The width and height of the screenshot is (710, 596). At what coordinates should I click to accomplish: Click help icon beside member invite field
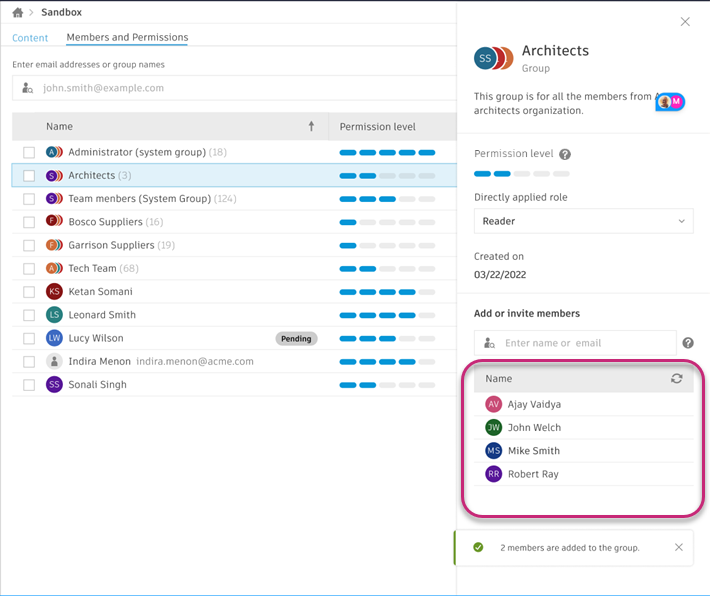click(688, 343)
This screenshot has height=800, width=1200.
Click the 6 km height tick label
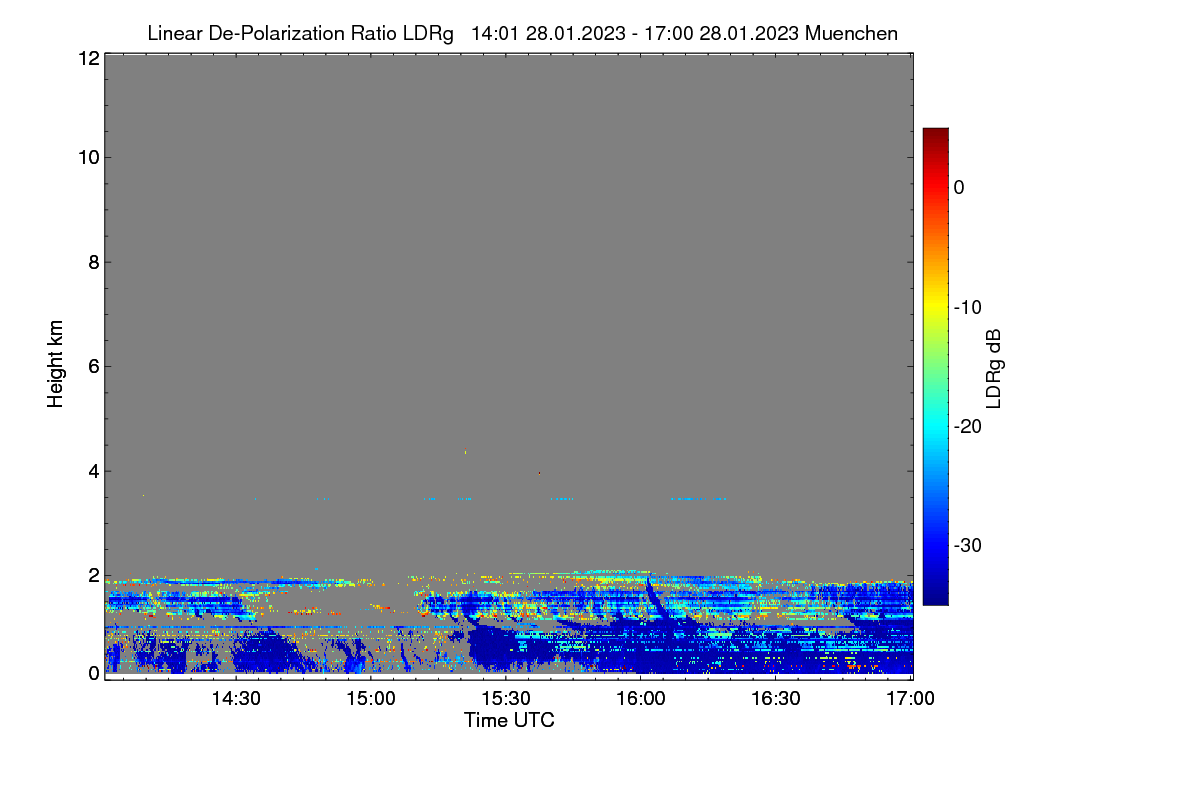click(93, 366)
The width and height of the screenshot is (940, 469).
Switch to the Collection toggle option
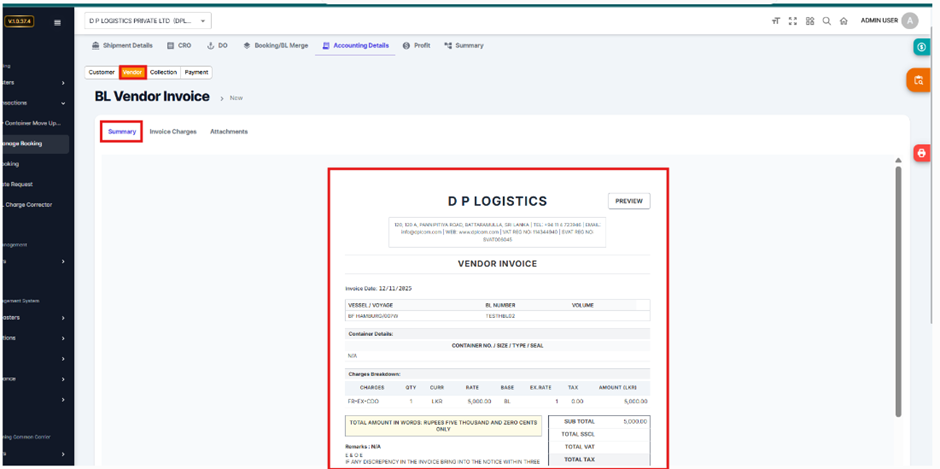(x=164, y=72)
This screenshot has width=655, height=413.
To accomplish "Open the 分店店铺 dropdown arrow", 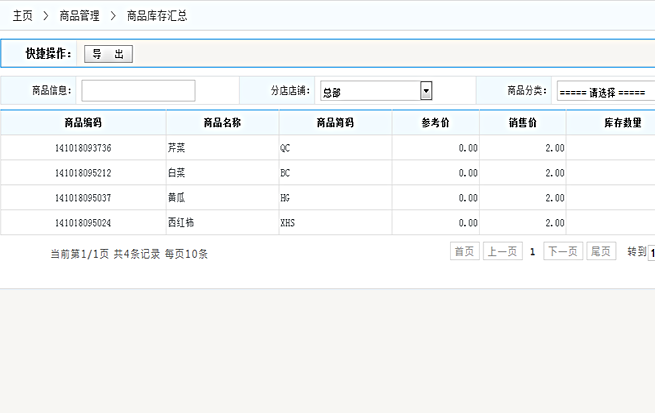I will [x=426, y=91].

[WORK TASK]
Wherever the word "This" appears in the entries above, copy that whole line.

[RESPONSE BELOW]
This screenshot has height=800, width=1200.
This screenshot has width=655, height=413.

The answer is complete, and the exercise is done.